Women are key agents for effective grassroots implementation of poverty reduction programmes and economic regeneration.

In Namibia, the majority of the population resides in rural areas and women constitute 52 percent of the rural population. They contribute enormously to agricultural production.

They head 39 percent of all households with 43 percent in rural areas and 32 percent in urban areas.

She disclosed that 17 years after independence, the formal sector is still dominated by men and most better paying jobs with the latest technologies are occupied by men.

Women on the other hand dominate the informal sector and yet their work is not recognised and calculated in the Gross Domestic Product.

She said government has put in place policies that outlaw all discriminatory practices.

However, Director of Women’s Solidarity Namibia Rosa Namises says the laws passed to protect women are just on paper and thus have little effect in changing the status quo.

Women in the country are still trapped in the same oppressive and discriminatory state for years.

“Namibia’s women’s movement is more than 20 years old and we have begged, pleaded and screamed for the same things all these years but not many of our calls have been heeded,” she said.

While there are some women who have managed to secure high positions especially at the political level, they are also trapped in a system where patriarchy and the male paradigm of power manifests itself in the way they think and act.

According to Namises, the women in leadership positions do not represent the concerns of marginalised women in the country.

She feels that “those entrusted to combat violence against women and children are under-resourced and overworked”.

Further, the national budget continues to ignore the increasing feminisation of poverty and the impact of HIV/AIDS on women and communities at large.
She called on Government to support 365 Days of Activism Campaign and not only the 16-Day Campaign of Activism on Gender-Based Violence.

“What impact does two weeks of awareness make?
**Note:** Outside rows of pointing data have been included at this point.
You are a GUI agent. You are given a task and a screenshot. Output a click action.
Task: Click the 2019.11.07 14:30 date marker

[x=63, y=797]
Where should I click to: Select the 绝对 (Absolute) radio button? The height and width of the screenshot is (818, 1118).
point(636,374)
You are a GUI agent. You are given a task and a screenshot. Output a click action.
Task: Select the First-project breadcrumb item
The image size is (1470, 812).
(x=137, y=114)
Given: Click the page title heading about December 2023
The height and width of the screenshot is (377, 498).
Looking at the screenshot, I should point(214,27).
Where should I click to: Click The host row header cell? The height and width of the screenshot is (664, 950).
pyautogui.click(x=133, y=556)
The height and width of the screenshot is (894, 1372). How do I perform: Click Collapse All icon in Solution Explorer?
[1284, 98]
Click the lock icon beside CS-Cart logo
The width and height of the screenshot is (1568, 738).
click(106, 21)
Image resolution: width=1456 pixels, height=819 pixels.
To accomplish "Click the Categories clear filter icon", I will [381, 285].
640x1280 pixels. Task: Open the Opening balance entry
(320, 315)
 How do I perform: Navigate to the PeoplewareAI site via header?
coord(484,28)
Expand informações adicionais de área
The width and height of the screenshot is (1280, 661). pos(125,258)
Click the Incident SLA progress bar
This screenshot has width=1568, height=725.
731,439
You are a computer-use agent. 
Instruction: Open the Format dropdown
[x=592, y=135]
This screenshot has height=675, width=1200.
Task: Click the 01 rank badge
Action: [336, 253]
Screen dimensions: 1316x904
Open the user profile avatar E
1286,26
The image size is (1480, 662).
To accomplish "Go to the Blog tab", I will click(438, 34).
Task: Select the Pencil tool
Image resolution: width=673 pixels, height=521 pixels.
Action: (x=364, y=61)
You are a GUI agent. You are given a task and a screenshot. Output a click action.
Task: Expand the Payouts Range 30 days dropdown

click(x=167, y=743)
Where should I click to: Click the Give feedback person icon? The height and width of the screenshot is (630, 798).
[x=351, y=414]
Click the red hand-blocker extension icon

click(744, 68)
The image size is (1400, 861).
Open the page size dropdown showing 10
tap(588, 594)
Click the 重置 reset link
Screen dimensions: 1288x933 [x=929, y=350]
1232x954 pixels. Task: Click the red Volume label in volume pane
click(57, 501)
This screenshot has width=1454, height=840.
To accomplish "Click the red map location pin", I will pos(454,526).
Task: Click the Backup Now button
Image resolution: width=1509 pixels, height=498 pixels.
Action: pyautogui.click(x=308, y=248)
Government is a critical partner in ensuring that the women and children of this country experience the peaceful and stable country that we are prided for,”
she said.

While Government says it has made efforts aimed at modernising discriminatory laws and galvanising women’s participation, gender equality experts have argued that these can be frustrated by the deep-rooted cultural barriers that so often run in parallel with poverty.

It is such cultural traditions that create the most stubborn obstacle to the essential steps towards women’s equality.

Kuugongelwa-Amadhila acknowledged that gender-based violence, women in poverty and women’s lack of access to social and economic resources are a result of gender inequalities and patriarchy.

She urged all Namibian women to support each other for them to succeed in life.

The main event for this year’s International Women’s Day was held at Zoo Park with a gala dinner in honour of women of substance.